Anforderungen an das Material

Trotzdem lieferten die Entwicklungen in MemBrain die entscheidende Vorlage: „Einige der dort getesteten Materialien zeigten gute Trenneigenschaften für CO2 von Methan und eine ausgezeichnete Durchlässigkeit für CO2“, erläutert Brinkmann. Das sind die wichtigsten Grundeigenschaften, die die Materialien brauchen. Darüber hinaus müssen sie gut zu verarbeiten und im Dauerbetrieb belastbar sein. Die Membranen werden mehrschichtig aufgebaut. Die Grundlage bildet ein Vlies aus verpressten Polymerfäden. Dieses Standardmaterial wird in mehreren Lagen immer feiner mit speziellen Kunststoffen beschichtet. Die äußere Lage hat nur noch eine Dicke von 70 Nanometern und ist besonders selektiv für CO2.
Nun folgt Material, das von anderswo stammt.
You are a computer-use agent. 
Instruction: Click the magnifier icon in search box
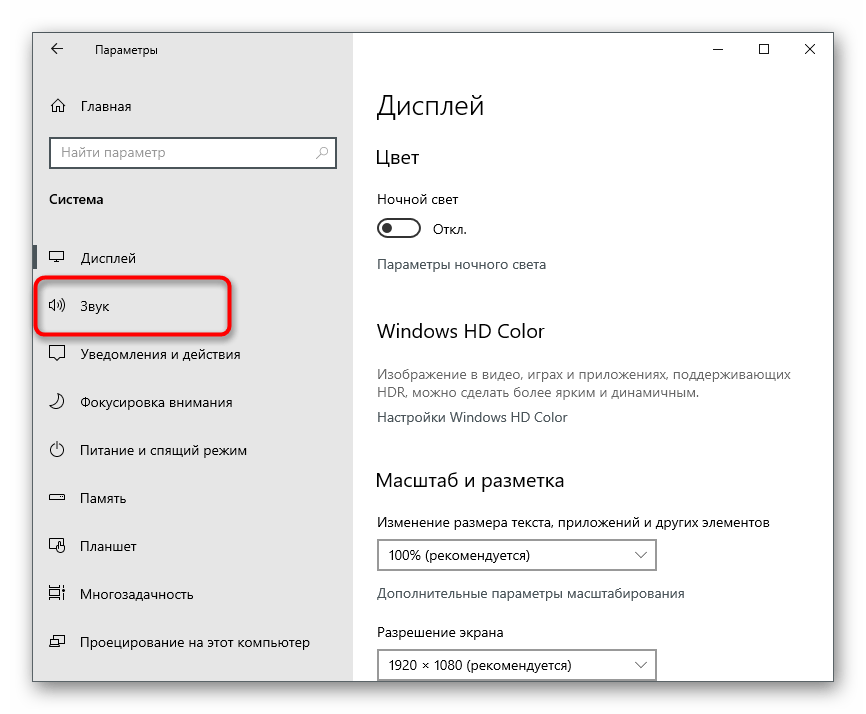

Das neu entwickelte Material kann im 100-Quadratmeter-Maßstab reproduzierbar hergestellt werden und wird in ein speziell dafür entwickeltes Membranmodul eingebaut und getestet. Die Helmholtz-Forscher untersuchen, wie durchlässig, selektiv und haltbar verschiedene Membranen unter variierenden Bedingungen wie Druck, Temperatur und Zusammensetzung des Gases sind. Und sie vergleichen die Ergebnisse der Messungen mit den mathematischen Simulationen, die die gesamte Entwicklung begleiten.

Härtetest in der Biogasanlage

Wie sich die Membranmodule im Dauereinsatz in einer Biogasanlage bewähren, sollten die Tests mit dem Industriepartner Borsig Membrane Technology zeigen, den man als langjährigen Lizenznehmer von Membrantechnologie mit ins Boot geholt hat.

Fazit: „Die Membranen sind geeignet, um auch Biogas von CO2 zu befreien und die notwendigen Qualitäten zu erreichen, die für die Einspeisung ins Erdgasnetz erforderlich sind“, resümiert Brinkmann. „Weder lange Einsatzzeiten noch die realen Umgebungsbedingungen führen zu einem Leistungsabfall. Wir haben mit der Membrantechnologie also eine Alternative zu den anderen Verfahren.“
Allerdings ist zurzeit noch der Methanschlupf zu groß: mit dem CO2 gelangt zuviel Methan hindurch, nämlich 20 bis 35%. Um das zu optimieren, haben die Helmholtz-Forscher zwei Strategien: Zum einen suchen sie nach alternativen Materialien, die eine noch größere Selektivität für CO2 besitzen. Derzeit arbeiten sie daran, einen vielversprechenden Kandidaten als dünne Schicht herzustellen. Zum zweiten ist es möglich, das Verfahren mehrstufig zu gestalten, um die Methanausbeute zu steigern.